The next night he looked again, and the stars had changed position. Tracking their motion over the next week, he established that there were four of these ‘stars’, and they were in fact moons orbiting the planet.
In March 1610 he published his observations in Sidereus Nuncius (The Starry Messenger). It was a small book – if you get a chance, you can visit the Cosmos & Culture exhibition to see how little our library‘s copy is – but it had a huge impact.
Since then, many more telescopes have turned towards the Solar System’s biggest planet – this beautiful lithograph by Etienne Leopold Trouvelot, part of a series he made at American observatories, shows how Jupiter appeared on 1 November 1880.
Next year, NASA is heading back to Jupiter, with the Juno mission. But you’ll have to wait a while for the first images from the snappily-titled JunoCam, as the spacecraft won’t get there until 2016. In the meantime, why not take a look yourself?

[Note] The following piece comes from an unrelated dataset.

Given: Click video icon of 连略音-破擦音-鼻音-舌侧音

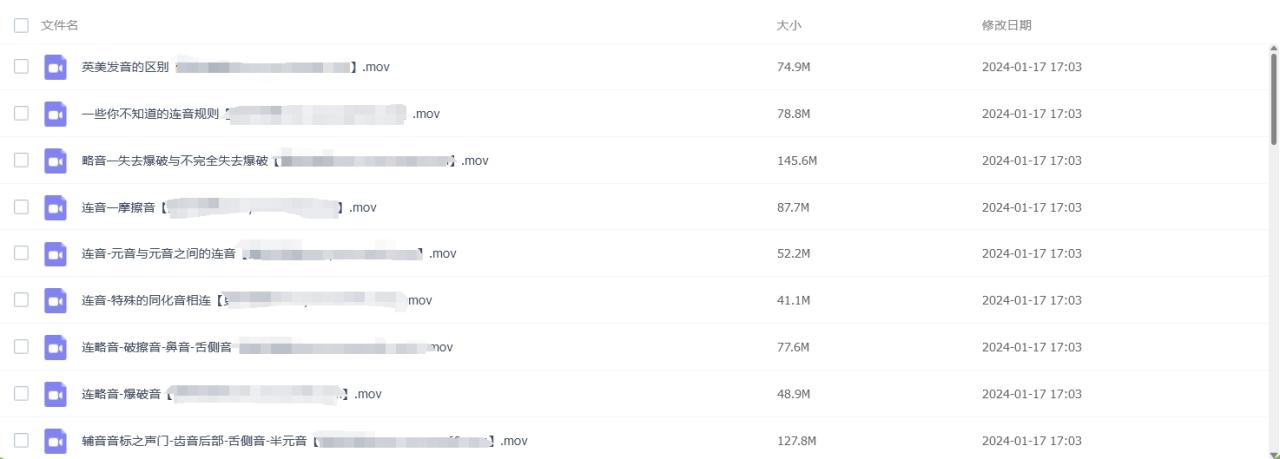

Jupiter is visible to the naked eye, and if you’ve got access to binoculars or a small telescope you’ll see the Galilean satellites. So if you want to follow in Galileo’s footsteps tonight, Jupiter is best seen shortly after sunset from the UK, although your observations might be scuppered by snow! If you’re reading this from the southern hemisphere (surely this blog has achieved global domination by now?!) you need to look shortly before sunset. At least you’ll be warm.